How The Pandemic is Changing Our Earth
We’ve all noticed, and felt firsthand, the slowdown of life during the pandemic. It’s felt like a dreary, miserable time for most of us, while others have taken the opportunity to spend their days outside or catching up on work. Either way, there is no-doubt a shift in the movement of life outside of our homes. However, human life is not the only thing being impacted. There are many ways in which the pandemic is being felt in our natural world, across land, air, and sea. Here are a few of those ways and what exactly their causes are.
There’s Less Air Pollution
With orders to stay at home in effect in countries across the globe due to the virus, there’s been a steep decrease in travel and economic activity. Although this places many negative impacts on those in travel businesses from airlines to uber drivers, there’s something positive in it for our planet. With less traffic comes less pollutants. With a lack of air travel, which has taken a major hit, is also most likely to cause a decline in greenhouse gases. This improvement in air quality was apparent in Madrid, Spain, where the average level of nitrogen dioxide was 75% lower in mid-March than it had been only the previous week according to Adrian Fernández, the head of Greenpeace’s Mobility campaign in Spain. In New York City, carbon monoxide had been reduced by almost 50% compared to March of last year, mainly from the lack of cars. Unfortunately, this drop in carbon emissions will likely only last as long as the virus does. Activity will ramp up (and potentially even more than it had been) once the pandemic subsides.
Increase in Plastic Waste
While some environmental elements are improving, others are taking a hit. The extreme demand for disposable medical products such as single-use gloves, surgical masks and IV bags in the wake of the coronavirus pandemic has created a flood of waste. In fact, according to The Wallstreet Journal, medical waste facilities in 29 cities were at or near full capacity as of March 30th. Masks utilized by healthcare workers are taken off, sterilized, and then go right into the landfill. Now, with the public using and disposing of these masks as well, it has only grown worse.

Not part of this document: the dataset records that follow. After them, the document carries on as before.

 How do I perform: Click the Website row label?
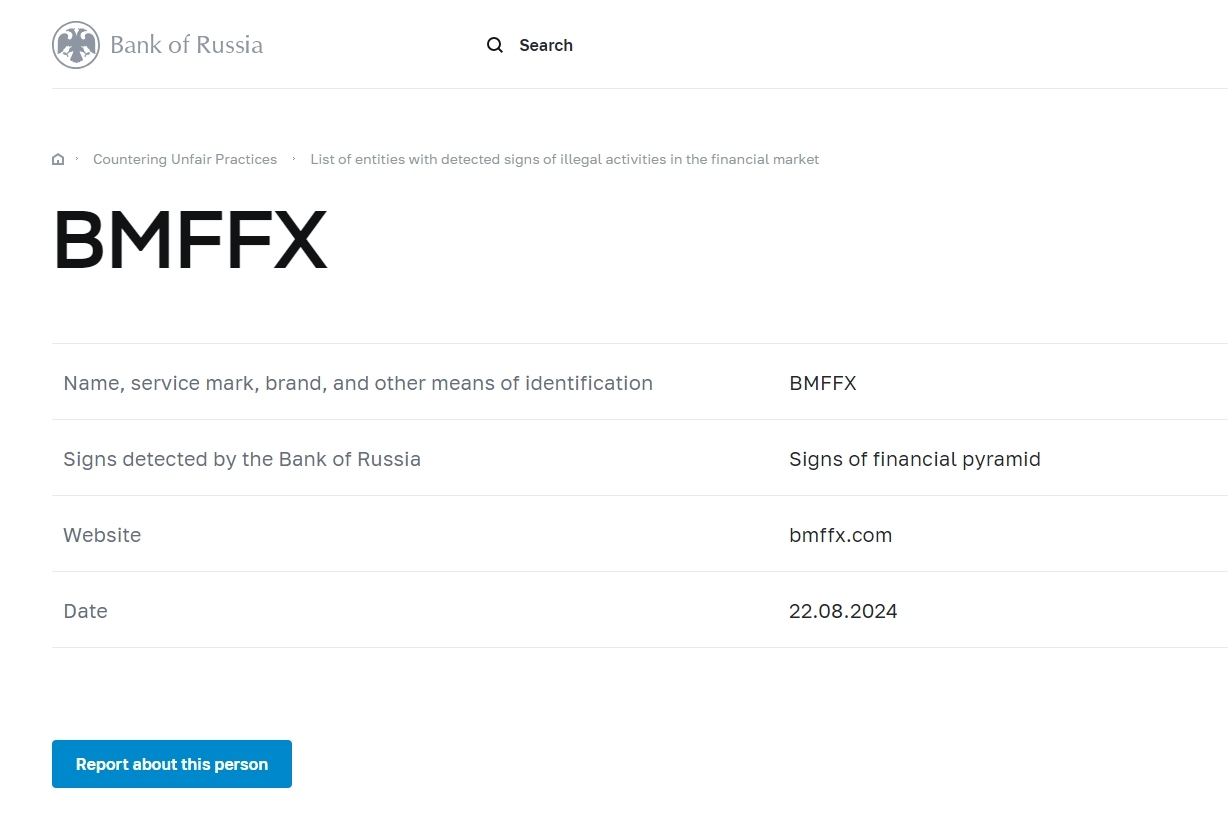coord(102,535)
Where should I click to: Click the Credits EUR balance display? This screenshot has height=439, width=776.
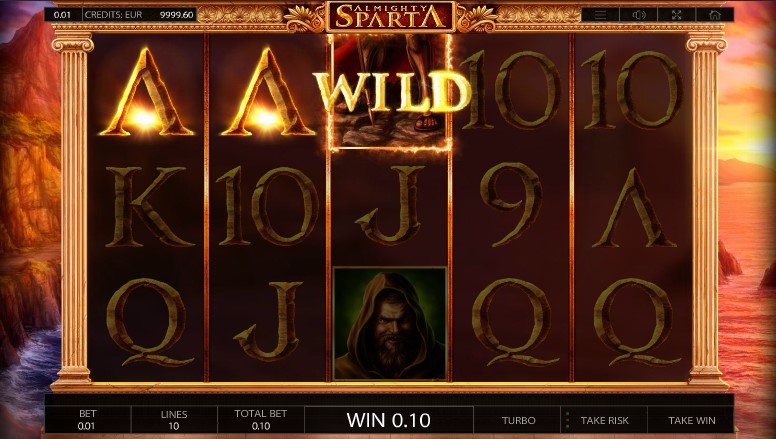click(x=139, y=15)
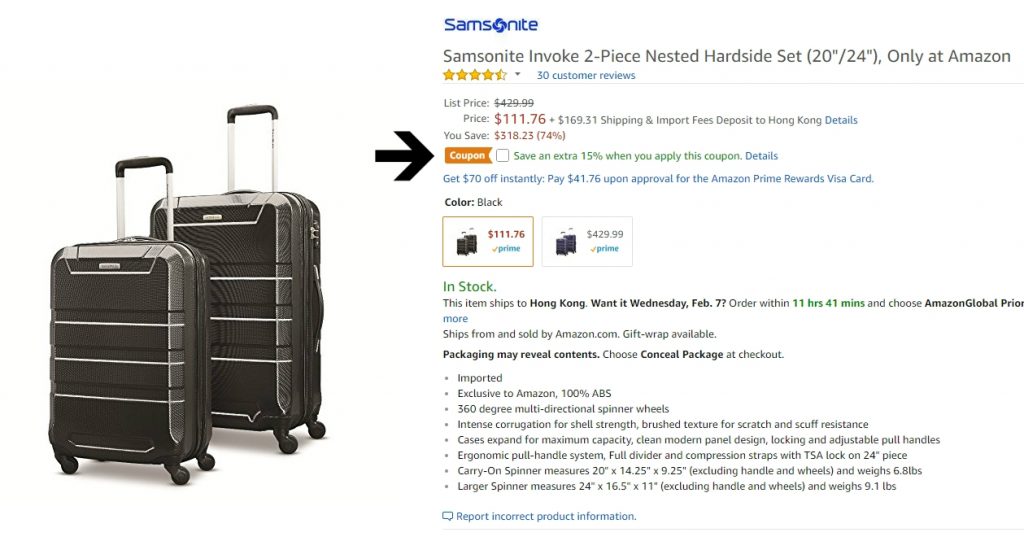Click the star rating icons

[x=475, y=75]
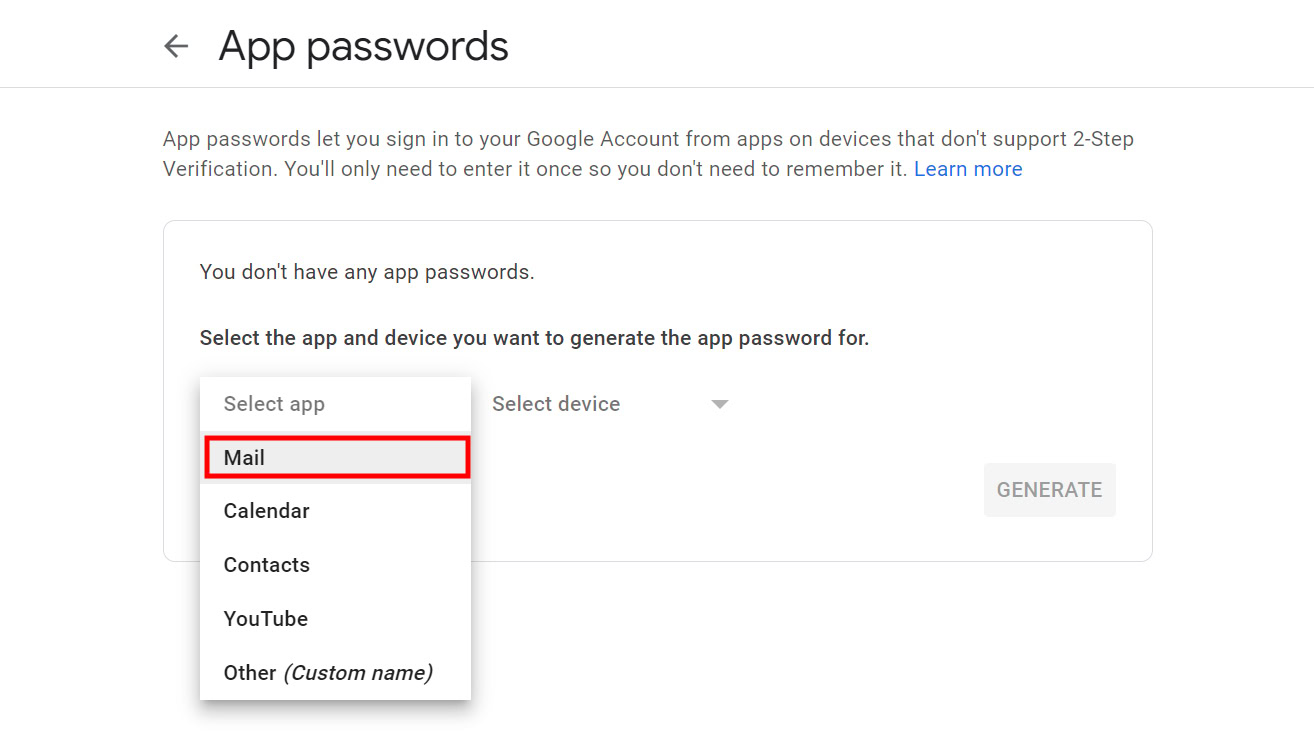Click the words "App passwords let you"
Image resolution: width=1314 pixels, height=739 pixels.
(265, 139)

The rise in single-use bags and packaging have also shown to contribute to this problem. Reusable packaging and reusable bags have been recognized as easy carriers of the virus, making plastic more common in grocery stores and retail businesses. Before the pandemic, an increasing amount of states and individual cities had been banning single-use plastic bags in order to reduce waste and advocate for the environment. Now, just as shoppers began adjusting to carrying their own reusable bags, the virus is forcing many to leave them at home. With the amount of plastic being used to accommodate this issue, waste has grown steadily alongside it.
Less Noise Pollution
One benefit of social distancing is the newfound quiet in urban settings and the ocean. With less people making noise outside and much less commercial shipping, drilling, and cruises, noise levels are reduced for those organisms that must use sound for their health and wellbeing. For instance, noise pollution affects bird communication since they must compete with city noise. Not only does this problem occur for animals on land, but also in our oceans. Whales and dolphins are only two of the most popular sound-sensitive ocean organisms that will benefit from this lack of interruption. With the virus stopping many forms of sea-travel, however, reduced noise levels are being seen, which leads directly to higher reproductive success, less migration, and ultimately lower mortality rates of our wildlife.
Most environmental impacts of the coronavirus pandemic, such as the decline in carbon emissions and increase in medical waste, will be temporary. However, perhaps the environmental results of the virus can help the fight for our planet for years to come. The loss of life from COVID-19 will be devastating. There is nothing to celebrate about such a frightening and horrible tragedy. However, it is perhaps a small victory to learn from what’s happened and apply it to fight climate change and support our environment in the future.